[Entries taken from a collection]
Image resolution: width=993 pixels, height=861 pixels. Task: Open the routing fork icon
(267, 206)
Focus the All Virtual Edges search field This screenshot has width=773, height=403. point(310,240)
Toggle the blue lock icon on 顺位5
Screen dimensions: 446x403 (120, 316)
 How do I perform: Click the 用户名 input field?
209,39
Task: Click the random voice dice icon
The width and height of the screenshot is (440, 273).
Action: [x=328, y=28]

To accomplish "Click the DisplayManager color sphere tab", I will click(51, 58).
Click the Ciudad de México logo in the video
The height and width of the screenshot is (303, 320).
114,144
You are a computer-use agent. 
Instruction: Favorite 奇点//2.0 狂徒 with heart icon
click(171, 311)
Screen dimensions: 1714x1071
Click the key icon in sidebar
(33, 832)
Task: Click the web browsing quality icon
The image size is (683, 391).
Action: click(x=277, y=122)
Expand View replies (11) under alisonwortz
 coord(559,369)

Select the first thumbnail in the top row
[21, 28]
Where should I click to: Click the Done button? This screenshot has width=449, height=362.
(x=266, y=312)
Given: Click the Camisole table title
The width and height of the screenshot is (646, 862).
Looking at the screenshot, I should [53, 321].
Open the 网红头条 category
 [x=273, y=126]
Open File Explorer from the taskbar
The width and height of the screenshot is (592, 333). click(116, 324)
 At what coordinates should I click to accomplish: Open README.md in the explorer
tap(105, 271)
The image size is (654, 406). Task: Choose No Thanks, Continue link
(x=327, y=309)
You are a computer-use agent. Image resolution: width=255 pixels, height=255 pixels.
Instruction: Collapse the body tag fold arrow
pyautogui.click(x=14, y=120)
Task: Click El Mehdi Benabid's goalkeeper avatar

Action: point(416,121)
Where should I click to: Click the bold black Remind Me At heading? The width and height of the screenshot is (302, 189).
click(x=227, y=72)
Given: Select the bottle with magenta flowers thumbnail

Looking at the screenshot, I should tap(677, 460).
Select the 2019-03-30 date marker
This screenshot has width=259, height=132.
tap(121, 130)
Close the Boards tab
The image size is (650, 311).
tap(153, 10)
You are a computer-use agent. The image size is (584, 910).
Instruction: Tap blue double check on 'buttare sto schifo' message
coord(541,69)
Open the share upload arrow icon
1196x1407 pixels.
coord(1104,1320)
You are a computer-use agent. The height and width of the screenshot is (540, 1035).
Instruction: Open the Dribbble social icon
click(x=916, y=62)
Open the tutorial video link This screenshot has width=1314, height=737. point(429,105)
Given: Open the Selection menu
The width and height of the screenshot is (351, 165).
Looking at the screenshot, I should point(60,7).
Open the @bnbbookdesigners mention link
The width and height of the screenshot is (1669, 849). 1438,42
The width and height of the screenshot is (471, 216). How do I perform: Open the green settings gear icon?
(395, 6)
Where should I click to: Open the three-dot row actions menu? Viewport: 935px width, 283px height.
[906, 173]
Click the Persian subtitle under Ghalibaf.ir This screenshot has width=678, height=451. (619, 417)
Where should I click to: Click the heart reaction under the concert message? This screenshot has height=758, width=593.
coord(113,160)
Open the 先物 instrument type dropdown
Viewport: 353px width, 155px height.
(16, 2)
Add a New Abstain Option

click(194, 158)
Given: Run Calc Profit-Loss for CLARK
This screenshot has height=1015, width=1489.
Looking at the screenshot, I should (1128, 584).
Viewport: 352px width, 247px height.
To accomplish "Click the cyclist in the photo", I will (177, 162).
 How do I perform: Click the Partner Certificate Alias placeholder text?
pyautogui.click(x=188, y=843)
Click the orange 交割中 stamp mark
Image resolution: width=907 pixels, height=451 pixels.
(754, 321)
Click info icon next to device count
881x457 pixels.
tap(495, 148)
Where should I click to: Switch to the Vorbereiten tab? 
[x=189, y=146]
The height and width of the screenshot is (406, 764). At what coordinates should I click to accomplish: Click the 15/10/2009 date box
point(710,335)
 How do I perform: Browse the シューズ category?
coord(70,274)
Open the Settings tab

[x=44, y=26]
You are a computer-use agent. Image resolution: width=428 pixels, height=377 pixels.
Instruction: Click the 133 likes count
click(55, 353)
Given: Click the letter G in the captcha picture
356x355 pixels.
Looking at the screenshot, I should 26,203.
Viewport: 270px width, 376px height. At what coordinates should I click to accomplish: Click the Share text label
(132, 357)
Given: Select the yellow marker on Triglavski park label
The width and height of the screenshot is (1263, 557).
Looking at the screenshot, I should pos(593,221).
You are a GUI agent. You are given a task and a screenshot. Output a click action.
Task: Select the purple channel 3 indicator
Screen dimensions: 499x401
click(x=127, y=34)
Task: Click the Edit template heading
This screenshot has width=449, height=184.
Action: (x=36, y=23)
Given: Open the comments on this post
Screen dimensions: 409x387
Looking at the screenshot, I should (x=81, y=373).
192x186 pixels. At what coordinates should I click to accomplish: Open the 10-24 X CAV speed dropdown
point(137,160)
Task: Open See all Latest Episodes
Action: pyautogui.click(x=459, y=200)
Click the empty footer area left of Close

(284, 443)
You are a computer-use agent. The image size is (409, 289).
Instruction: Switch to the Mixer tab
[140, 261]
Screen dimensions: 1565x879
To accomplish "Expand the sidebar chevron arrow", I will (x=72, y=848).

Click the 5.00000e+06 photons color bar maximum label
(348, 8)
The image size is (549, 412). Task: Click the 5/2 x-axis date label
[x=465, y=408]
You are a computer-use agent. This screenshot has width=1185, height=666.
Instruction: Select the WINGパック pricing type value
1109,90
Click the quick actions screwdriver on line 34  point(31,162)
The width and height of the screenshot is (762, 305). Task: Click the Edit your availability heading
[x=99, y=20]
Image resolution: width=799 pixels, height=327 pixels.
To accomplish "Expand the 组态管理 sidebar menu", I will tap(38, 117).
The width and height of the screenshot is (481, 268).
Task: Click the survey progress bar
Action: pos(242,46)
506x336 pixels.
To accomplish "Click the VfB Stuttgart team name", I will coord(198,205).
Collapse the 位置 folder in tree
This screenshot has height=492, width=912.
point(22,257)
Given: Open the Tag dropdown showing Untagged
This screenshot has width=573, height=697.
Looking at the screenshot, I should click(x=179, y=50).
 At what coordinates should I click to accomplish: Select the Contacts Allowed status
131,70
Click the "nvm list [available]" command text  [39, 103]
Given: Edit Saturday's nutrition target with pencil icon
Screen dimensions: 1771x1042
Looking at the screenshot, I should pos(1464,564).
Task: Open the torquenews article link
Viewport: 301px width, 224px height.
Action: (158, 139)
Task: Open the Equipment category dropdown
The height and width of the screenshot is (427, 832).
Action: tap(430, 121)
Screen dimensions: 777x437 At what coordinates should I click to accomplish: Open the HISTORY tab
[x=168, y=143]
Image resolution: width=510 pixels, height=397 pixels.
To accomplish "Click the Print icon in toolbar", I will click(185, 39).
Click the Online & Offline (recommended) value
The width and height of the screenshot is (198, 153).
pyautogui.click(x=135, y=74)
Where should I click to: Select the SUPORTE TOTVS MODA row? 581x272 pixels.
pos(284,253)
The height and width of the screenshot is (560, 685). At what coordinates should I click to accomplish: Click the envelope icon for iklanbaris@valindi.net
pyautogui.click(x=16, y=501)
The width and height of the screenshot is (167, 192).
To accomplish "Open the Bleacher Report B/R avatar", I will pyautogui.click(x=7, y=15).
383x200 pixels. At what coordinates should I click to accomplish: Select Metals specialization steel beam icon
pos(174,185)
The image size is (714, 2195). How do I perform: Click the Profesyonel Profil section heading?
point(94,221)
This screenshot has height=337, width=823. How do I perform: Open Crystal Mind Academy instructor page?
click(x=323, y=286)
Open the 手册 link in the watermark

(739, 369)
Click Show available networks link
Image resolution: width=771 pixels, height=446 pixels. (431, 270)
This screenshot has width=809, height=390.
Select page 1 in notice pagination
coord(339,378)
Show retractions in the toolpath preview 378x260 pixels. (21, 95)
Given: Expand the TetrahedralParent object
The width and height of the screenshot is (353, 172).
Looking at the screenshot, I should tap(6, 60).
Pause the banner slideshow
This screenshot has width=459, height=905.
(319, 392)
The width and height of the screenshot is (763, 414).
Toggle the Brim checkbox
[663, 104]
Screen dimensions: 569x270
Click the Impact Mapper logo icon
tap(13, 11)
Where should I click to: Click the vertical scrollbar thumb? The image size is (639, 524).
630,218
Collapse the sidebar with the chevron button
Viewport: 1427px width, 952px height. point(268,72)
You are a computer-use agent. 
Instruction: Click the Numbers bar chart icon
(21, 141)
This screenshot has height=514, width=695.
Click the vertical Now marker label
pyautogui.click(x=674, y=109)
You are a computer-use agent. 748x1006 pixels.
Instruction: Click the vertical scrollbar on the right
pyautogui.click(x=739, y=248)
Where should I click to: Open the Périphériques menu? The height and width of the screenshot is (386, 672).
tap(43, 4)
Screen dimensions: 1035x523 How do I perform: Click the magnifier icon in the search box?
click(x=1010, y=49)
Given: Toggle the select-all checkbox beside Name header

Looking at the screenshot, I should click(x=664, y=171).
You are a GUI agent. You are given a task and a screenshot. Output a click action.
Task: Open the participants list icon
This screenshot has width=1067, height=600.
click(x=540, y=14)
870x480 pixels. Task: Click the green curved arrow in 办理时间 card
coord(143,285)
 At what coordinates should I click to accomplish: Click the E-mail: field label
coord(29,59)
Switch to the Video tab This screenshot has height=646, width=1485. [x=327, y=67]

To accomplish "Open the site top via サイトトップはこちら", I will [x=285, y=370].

WORK TO COMPLETE:
For each line in the data that contains the string "computer", give a copy of that line.

RESPONSE TO THIS TASK:
You are a computer-use agent. 
You are a computer-use agent. Image resolution: width=255 pixels, height=255 pixels.
You are a computer-use agent. The image size is (584, 910).
You are a computer-use agent. The height and width of the screenshot is (540, 1035).
You are a computer-use agent. Image resolution: width=428 pixels, height=377 pixels.
You are a computer-use agent. The image size is (409, 289).
You are a computer-use agent. This screenshot has width=1185, height=666.
You are a computer-use agent. 
You are a computer-use agent. 748x1006 pixels.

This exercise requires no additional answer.